Let’s say this loud and clear: Universal Credit advance payments are LOANS. They must be repaid (you can read full details of the Universal Credit advance payment system on the CAB site). They’re not much-needed extras. They’re advances on people’s Universal Credit money and must be repaid out of people’s benefits.
That means that the DWP claws the money back when people’s Universal Credit claims are up and running. The DWP deducts advance payment loan money from people’s benefits at source. Those deductions mean that for months, people who were already in hardship (people who receive advance payments are in hardship by definition) get a smaller Universal Credit payment than they were expecting.
I’ve posted an example at the top of this article – an advance payment deduction notice from the Universal Credit journal of a Croydon/Colchester claimant I wrote about yesterday.
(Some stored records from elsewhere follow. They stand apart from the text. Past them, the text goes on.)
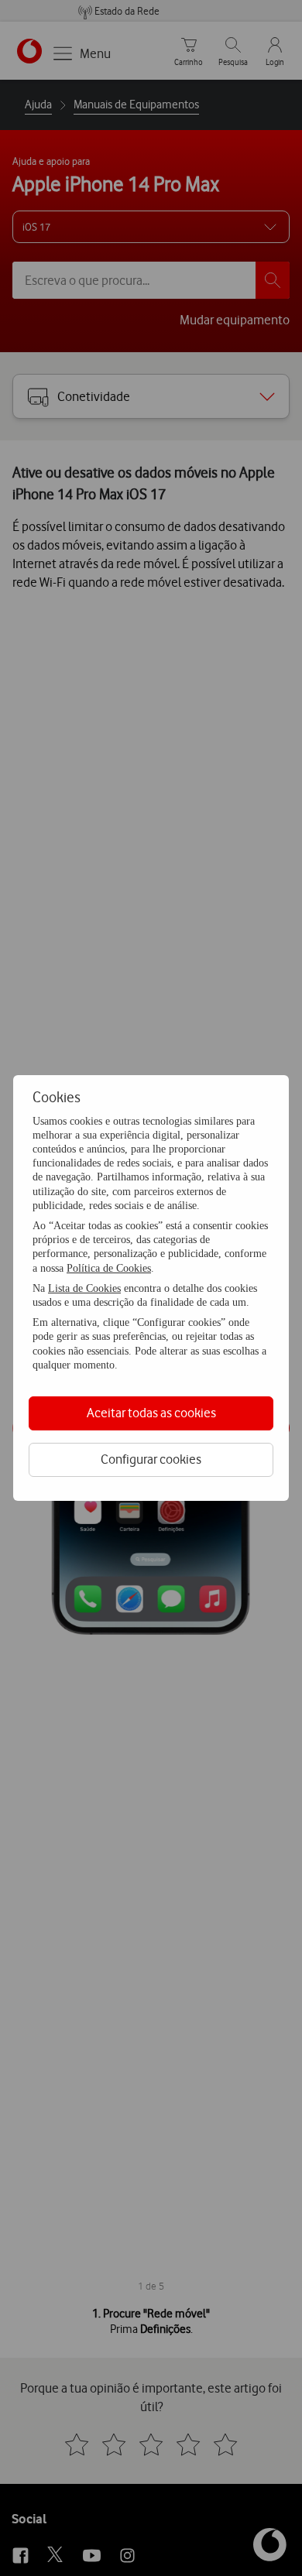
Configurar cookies (151, 1459)
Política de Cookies (109, 1268)
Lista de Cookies (84, 1288)
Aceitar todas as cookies (151, 1412)
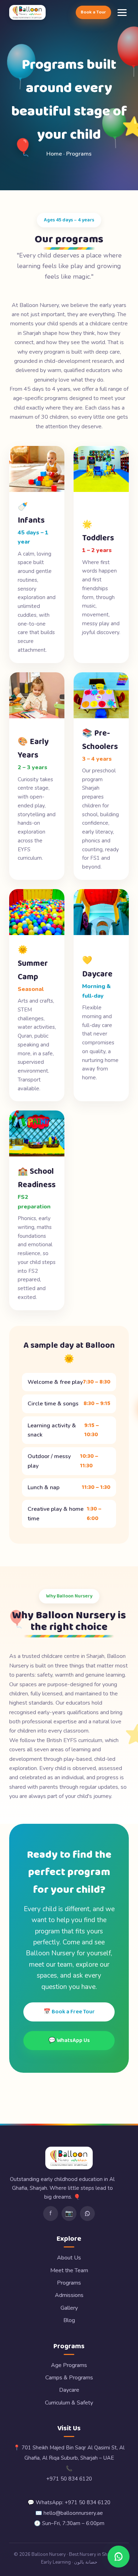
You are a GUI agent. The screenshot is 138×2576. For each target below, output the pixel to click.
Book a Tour (93, 12)
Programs (69, 2283)
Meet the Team (69, 2270)
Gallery (69, 2308)
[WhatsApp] (87, 2213)
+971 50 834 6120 (69, 2478)
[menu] (122, 12)
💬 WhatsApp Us (69, 2040)
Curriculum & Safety (69, 2403)
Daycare (69, 2390)
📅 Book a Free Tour (69, 2011)
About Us (69, 2258)
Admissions (69, 2295)
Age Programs (69, 2365)
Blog (69, 2320)
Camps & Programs (69, 2377)
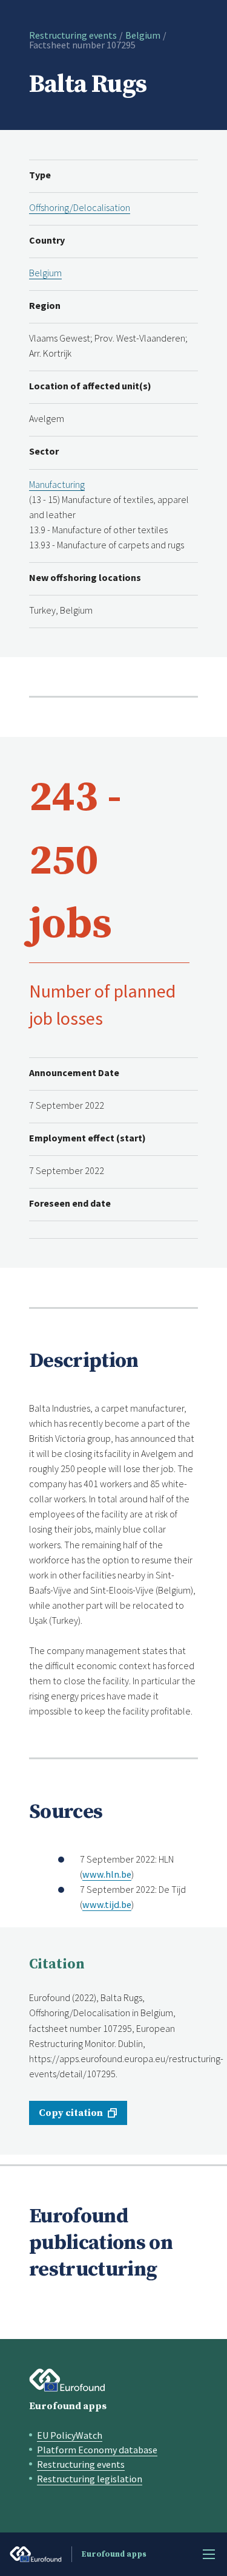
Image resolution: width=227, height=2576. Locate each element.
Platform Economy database (97, 2450)
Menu (209, 2554)
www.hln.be (106, 1874)
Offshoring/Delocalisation (79, 207)
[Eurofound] (67, 2380)
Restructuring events (73, 35)
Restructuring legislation (89, 2479)
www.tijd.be (106, 1904)
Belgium (142, 35)
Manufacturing (57, 484)
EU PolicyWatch (69, 2435)
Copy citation (71, 2113)
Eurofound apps (68, 2406)
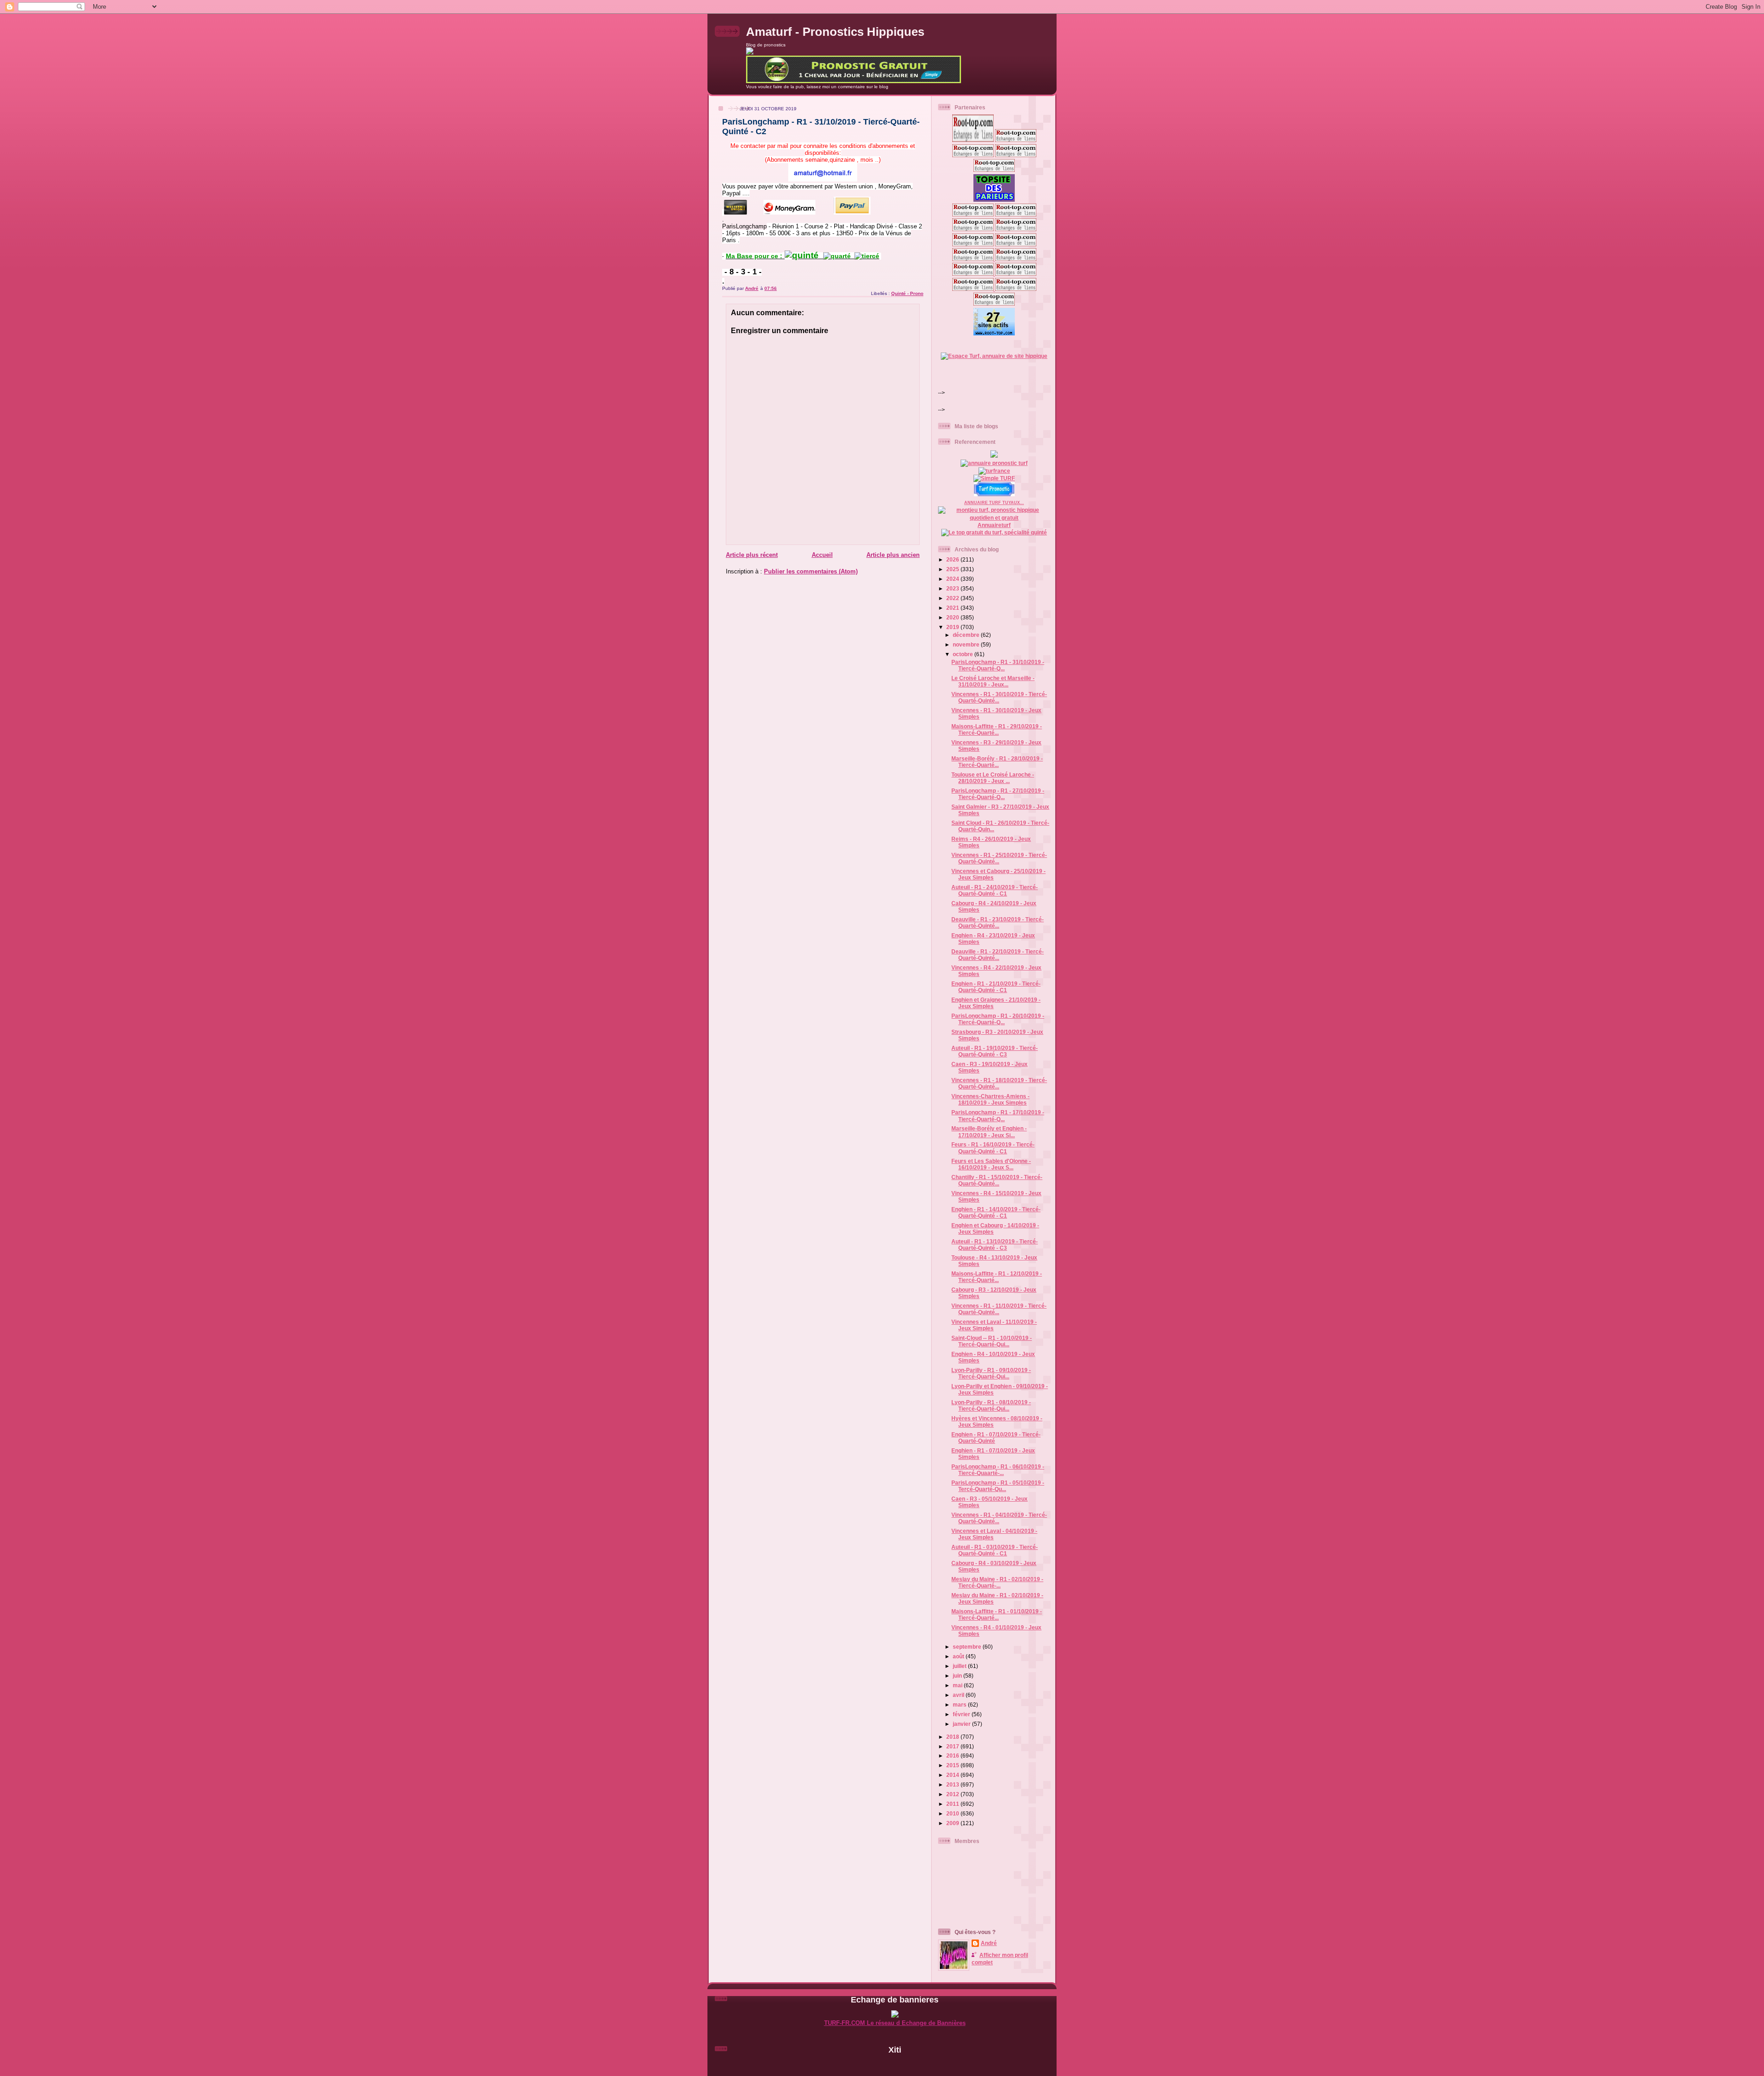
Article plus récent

There’s another issue. The DWP makes mistakes with repayment totals – mistakes which cause people a great deal of stress and which they must try and sort out using Universal Credit’s unreliable online systems. For example: the woman who is paying back the advance payment in the notice above got a notice in her Universal Credit journal this year which said the DWP would deduct £528 that month. You can imagine how she felt when she saw that notice in her online account. She wasn’t even liable for payments listed in the notice:

When this sort of thing happens, people must spend ages on the phone to the DWP and online trying to sort the problem out – and trying to make sure, in this case, that the Universal Credit payment that month wasn’t £528 short. That deduction would have been a disaster. People who struggle to use online systems have no chance at all when these many mistakes happen. I’ve written in detail about problems JSA and Income Support claimants had and still have with DWP loan deductions. Some deductions put people in real hardship.
Let’s not forget either that often people who need advance Universal Credit payments already have other debts because of extra costs heaped on them by welfare reform – council tax debts and court costs, rent arrears and plenty more. The young woman in yesterday’s article had serious council tax and court debts, and tax credit repayment demands in the past two years. A deduction for a Universal Credit advance payment loan quickly becomes just another debt problem. Advance payments don’t solve problems caused by that six (and more) weeks that Universal Credit claimants must endure with no money.
All a Universal Credit advance payment does is push shortfall problems back for a short time – ie, until after Tory party conference is over and attention has moved from Universal Credit.
Does my head in, this. Just pay people their Universal Credit entitlement from the day they make their claim and be done with it. Any other so-called “fix” is garbage.